View: 100 years of Chinese communist party; lessons to be drawn


Recently, the entire Chinese nation was given a homework — to learn about the ‘glorious’ history of the Communist Party, mostly through compulsory ‘history’ classes. Unfortunately, large portions of history were dropped — there was not a word about the Great Leap Forward, the Great Proletarian Revolution or the Tiananmen massacre.

In 1997, French scholar Stéphane Courtois published ‘The Black Book of Communism: Crimes, Terror, Repression’. The author documented the history of political repression by Communist states, including genocides, extrajudicial executions, deportations, killing populations in labour camps as well as artificially-created famines, including 65 million casualties in Communist China.

To omit these dark episodes is certainly not a sign of maturity.

Even Buddhist monks didn’t escape studying the truncated history. A Chinese website announced: “We will guide the monks and nuns to review the glorious history of the party, carry forward the fine tradition of patriotism and love, and promote the adaptation of Tibetan Buddhism to the socialist society.”

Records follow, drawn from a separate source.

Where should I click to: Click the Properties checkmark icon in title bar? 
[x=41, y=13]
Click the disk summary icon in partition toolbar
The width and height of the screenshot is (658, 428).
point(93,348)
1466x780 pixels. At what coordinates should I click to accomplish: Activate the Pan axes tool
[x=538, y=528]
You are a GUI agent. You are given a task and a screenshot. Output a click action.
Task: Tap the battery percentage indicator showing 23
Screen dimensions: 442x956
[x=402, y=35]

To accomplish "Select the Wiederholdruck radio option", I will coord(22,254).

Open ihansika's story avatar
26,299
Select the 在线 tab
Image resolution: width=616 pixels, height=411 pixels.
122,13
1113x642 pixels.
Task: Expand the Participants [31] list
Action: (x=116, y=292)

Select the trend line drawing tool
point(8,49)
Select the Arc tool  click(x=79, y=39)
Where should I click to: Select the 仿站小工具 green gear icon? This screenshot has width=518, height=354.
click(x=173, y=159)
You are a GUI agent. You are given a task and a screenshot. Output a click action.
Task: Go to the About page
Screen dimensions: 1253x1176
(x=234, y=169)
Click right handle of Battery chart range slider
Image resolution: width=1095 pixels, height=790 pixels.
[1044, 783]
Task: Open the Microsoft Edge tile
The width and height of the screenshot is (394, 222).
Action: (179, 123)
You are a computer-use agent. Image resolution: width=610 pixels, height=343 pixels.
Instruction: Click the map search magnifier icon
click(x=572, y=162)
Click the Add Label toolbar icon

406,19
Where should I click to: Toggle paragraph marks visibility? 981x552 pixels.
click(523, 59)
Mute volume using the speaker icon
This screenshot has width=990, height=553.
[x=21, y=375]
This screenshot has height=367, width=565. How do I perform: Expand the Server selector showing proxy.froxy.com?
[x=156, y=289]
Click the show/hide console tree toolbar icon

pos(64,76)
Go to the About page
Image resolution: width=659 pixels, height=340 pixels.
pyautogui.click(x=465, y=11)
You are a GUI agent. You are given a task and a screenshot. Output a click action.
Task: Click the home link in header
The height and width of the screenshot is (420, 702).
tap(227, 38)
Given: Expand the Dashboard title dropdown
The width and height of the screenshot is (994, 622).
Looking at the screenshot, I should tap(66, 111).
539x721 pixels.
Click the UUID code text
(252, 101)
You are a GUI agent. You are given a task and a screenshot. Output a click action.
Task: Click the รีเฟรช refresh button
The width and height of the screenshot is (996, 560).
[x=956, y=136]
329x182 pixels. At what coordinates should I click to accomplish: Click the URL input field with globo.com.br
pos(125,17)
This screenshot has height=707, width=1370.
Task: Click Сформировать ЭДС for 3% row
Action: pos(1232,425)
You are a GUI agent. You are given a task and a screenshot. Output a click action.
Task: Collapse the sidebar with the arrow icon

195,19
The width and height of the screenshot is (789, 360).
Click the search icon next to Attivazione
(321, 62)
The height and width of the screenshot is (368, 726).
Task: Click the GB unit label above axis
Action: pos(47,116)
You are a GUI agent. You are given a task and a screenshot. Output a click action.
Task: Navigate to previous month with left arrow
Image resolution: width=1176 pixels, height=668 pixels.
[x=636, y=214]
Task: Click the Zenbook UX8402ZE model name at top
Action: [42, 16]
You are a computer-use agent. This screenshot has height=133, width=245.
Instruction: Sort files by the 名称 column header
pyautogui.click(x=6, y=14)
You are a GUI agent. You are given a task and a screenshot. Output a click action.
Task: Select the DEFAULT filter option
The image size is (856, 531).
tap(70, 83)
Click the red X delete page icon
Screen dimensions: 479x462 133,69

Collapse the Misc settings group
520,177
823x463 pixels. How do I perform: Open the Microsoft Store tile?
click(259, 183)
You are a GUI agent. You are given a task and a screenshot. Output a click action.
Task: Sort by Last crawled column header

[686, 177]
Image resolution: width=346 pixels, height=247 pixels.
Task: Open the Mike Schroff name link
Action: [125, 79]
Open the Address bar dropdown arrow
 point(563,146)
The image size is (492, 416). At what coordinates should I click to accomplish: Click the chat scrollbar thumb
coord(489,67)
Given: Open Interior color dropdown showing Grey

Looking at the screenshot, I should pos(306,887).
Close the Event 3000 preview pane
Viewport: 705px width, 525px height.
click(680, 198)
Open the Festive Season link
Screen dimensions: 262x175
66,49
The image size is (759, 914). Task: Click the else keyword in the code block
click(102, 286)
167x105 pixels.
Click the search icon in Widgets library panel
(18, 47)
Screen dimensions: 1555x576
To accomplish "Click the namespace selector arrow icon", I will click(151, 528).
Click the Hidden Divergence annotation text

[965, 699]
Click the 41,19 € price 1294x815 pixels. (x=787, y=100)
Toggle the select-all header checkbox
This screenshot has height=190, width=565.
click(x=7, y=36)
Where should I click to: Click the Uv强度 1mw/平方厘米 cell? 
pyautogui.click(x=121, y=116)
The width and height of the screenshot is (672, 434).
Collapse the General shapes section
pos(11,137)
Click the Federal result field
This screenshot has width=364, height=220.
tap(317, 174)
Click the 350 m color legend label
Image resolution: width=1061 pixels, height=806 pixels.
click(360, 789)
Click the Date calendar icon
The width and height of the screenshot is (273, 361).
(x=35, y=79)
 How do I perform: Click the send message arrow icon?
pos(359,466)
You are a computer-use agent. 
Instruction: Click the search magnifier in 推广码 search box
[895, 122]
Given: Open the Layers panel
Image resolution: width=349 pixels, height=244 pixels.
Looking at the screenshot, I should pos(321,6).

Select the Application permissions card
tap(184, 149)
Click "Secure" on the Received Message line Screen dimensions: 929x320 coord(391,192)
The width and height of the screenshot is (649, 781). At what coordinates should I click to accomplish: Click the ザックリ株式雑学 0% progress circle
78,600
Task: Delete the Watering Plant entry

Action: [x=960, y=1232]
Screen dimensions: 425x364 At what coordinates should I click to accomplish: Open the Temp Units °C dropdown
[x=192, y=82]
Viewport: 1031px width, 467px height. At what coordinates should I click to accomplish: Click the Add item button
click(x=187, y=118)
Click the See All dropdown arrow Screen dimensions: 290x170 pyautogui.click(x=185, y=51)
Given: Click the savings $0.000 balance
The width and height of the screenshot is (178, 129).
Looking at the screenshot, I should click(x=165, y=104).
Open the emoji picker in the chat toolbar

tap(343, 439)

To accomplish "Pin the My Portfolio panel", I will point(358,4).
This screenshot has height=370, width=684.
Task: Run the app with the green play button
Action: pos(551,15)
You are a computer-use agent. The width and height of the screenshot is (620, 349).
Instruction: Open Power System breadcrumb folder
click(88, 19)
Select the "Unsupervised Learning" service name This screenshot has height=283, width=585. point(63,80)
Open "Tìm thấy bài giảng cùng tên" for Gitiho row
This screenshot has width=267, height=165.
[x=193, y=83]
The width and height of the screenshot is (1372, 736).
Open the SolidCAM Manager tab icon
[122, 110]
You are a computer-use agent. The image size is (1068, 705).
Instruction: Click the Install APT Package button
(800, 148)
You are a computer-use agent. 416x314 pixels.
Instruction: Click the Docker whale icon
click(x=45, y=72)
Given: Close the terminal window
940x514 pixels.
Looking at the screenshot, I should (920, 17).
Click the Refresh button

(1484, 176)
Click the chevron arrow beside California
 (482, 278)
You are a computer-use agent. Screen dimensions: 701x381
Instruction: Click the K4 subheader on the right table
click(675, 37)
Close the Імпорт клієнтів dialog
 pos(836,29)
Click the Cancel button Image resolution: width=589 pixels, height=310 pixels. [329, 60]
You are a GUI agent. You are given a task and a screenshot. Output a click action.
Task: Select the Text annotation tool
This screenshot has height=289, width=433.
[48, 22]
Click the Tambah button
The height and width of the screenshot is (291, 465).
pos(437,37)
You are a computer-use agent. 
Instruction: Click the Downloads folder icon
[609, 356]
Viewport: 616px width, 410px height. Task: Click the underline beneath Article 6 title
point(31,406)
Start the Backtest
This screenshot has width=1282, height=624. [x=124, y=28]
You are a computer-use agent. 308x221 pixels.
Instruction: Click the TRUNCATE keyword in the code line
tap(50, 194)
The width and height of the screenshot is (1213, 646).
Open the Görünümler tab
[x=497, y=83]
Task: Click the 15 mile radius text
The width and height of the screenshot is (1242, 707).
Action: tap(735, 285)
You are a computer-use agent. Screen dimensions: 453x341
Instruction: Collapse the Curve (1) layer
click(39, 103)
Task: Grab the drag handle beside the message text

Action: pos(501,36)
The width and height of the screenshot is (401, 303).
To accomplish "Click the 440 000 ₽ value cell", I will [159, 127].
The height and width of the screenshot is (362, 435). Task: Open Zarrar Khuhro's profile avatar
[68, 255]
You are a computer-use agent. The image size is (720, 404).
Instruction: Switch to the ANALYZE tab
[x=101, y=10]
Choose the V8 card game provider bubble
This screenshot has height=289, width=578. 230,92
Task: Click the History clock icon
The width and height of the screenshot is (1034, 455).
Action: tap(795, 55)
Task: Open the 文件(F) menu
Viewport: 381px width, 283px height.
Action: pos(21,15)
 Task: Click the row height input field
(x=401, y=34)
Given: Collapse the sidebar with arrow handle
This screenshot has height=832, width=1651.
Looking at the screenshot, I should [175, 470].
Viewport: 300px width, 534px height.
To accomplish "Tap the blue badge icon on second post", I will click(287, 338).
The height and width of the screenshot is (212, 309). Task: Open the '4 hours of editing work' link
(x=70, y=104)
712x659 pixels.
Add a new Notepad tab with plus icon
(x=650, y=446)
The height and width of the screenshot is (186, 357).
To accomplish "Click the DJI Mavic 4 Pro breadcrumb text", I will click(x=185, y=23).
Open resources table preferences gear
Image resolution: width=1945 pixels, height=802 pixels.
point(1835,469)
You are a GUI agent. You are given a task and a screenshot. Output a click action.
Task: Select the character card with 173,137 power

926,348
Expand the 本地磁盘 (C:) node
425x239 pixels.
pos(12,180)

This exercise, carried out in Aba Tibetan and Qiang Autonomous Prefecture in Sichuan Province, was repeated all over the plateau. The Uyghur populations in Xinjiang too were the victims of the same policy. Again, is this a sign of a modern state?

That was not all. On the eve of the 100th anniversary, millions of party cadres had to take an oath: “…I support the party’ programmes, abide by the party’s constitution, fulfil my obligations as party’s member, implement the party’s decisions, strictly observe the party’s discipline …and never betray the party.”

The party has only been able to survive by using pervasive propaganda. The ‘party is above everything’ (‘Über Alles’ to paraphrase the Nazi slogan), and, the party is always right. The crux of the propaganda is to depict as white what is black and vice-versa.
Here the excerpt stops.